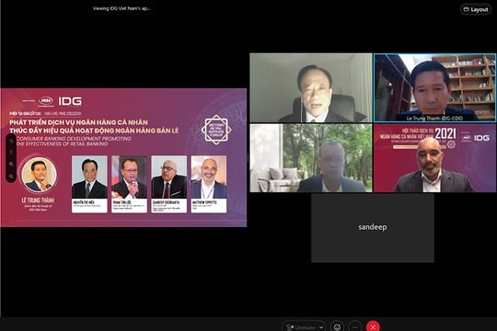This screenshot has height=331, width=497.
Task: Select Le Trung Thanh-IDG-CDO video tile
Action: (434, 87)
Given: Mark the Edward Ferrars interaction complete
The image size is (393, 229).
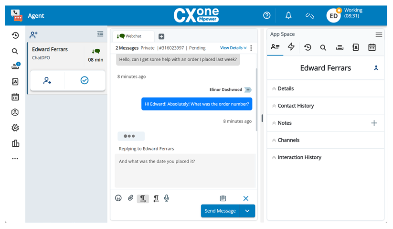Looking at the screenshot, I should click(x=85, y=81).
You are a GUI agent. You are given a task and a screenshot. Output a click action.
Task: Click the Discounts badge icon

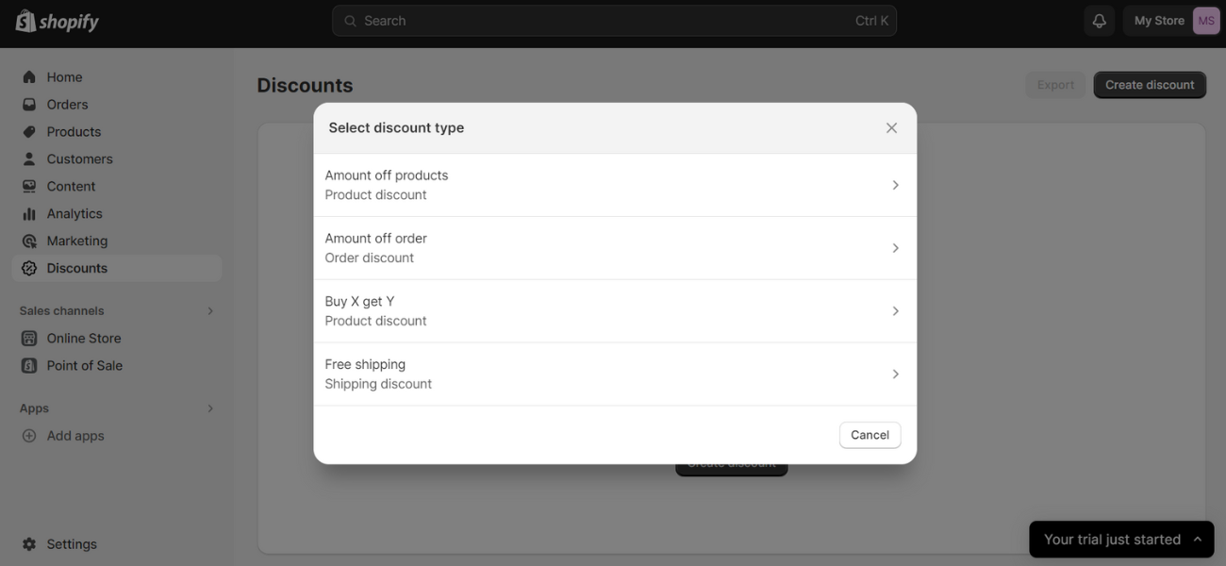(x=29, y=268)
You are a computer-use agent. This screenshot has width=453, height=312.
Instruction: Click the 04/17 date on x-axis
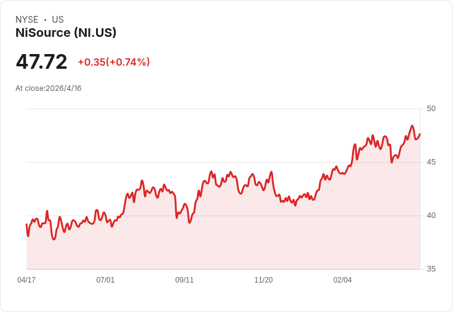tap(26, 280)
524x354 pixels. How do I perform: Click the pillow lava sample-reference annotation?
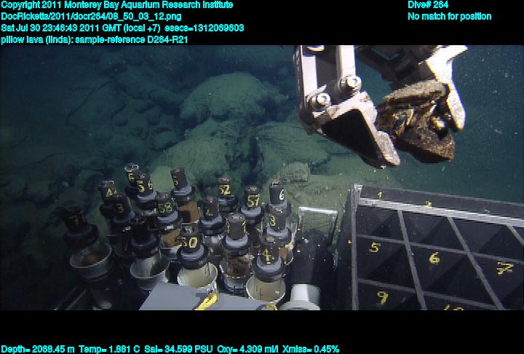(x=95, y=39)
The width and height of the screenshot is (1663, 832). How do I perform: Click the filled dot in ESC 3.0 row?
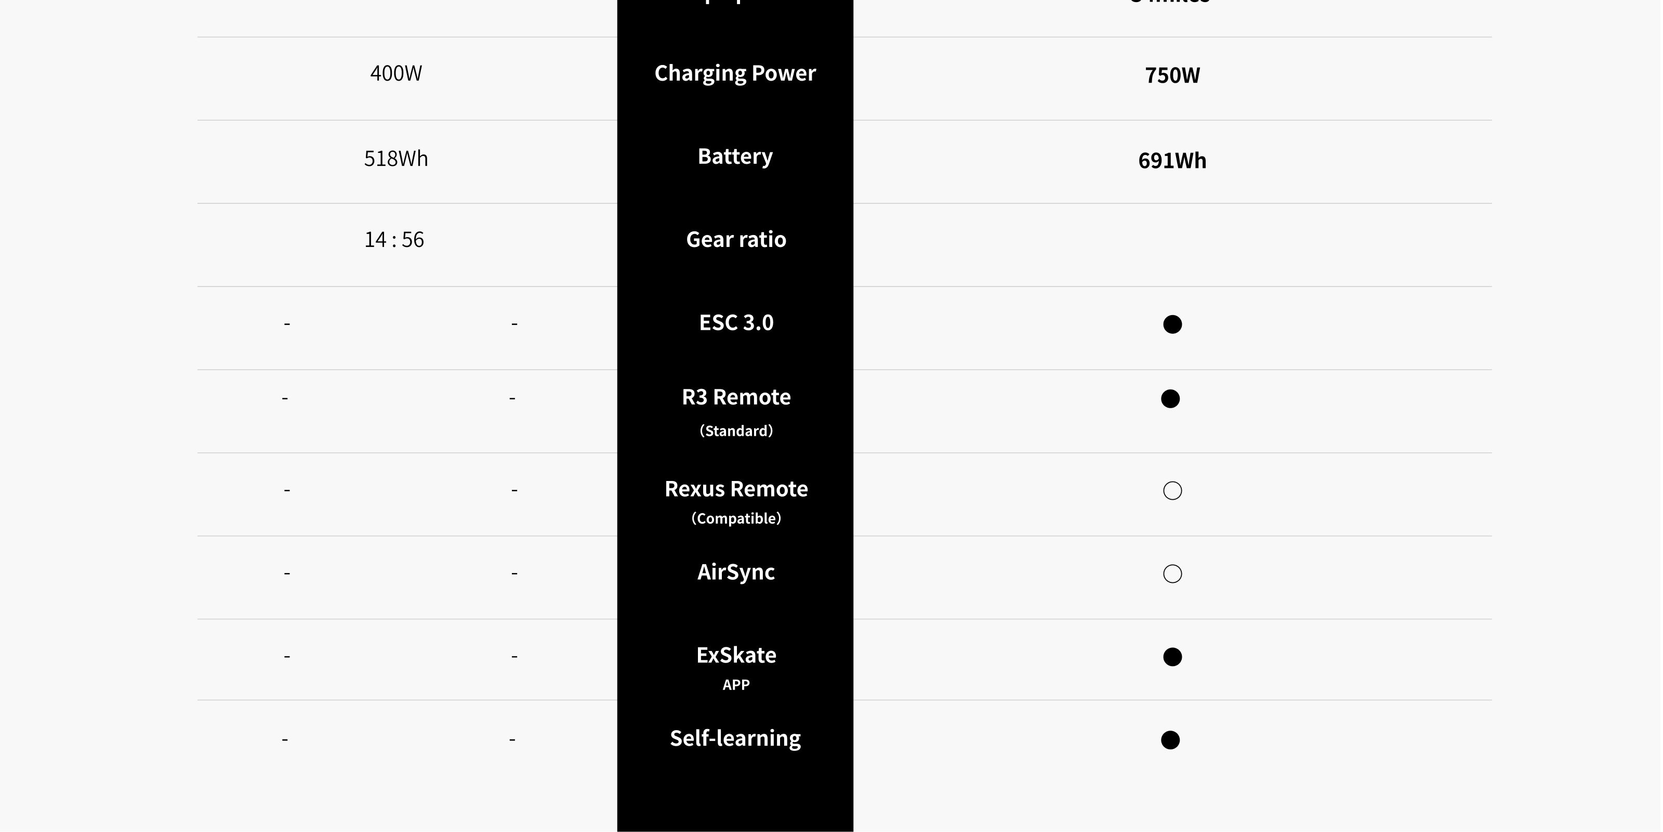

• • • •

# [Problem description]
Could you copy out every line in the material above that contains the string "agent"?

# [Final answer]
You are a GUI agent. You are given a task and a screenshot. Output a click action.
You are a computer-use agent. This screenshot has width=453, height=312.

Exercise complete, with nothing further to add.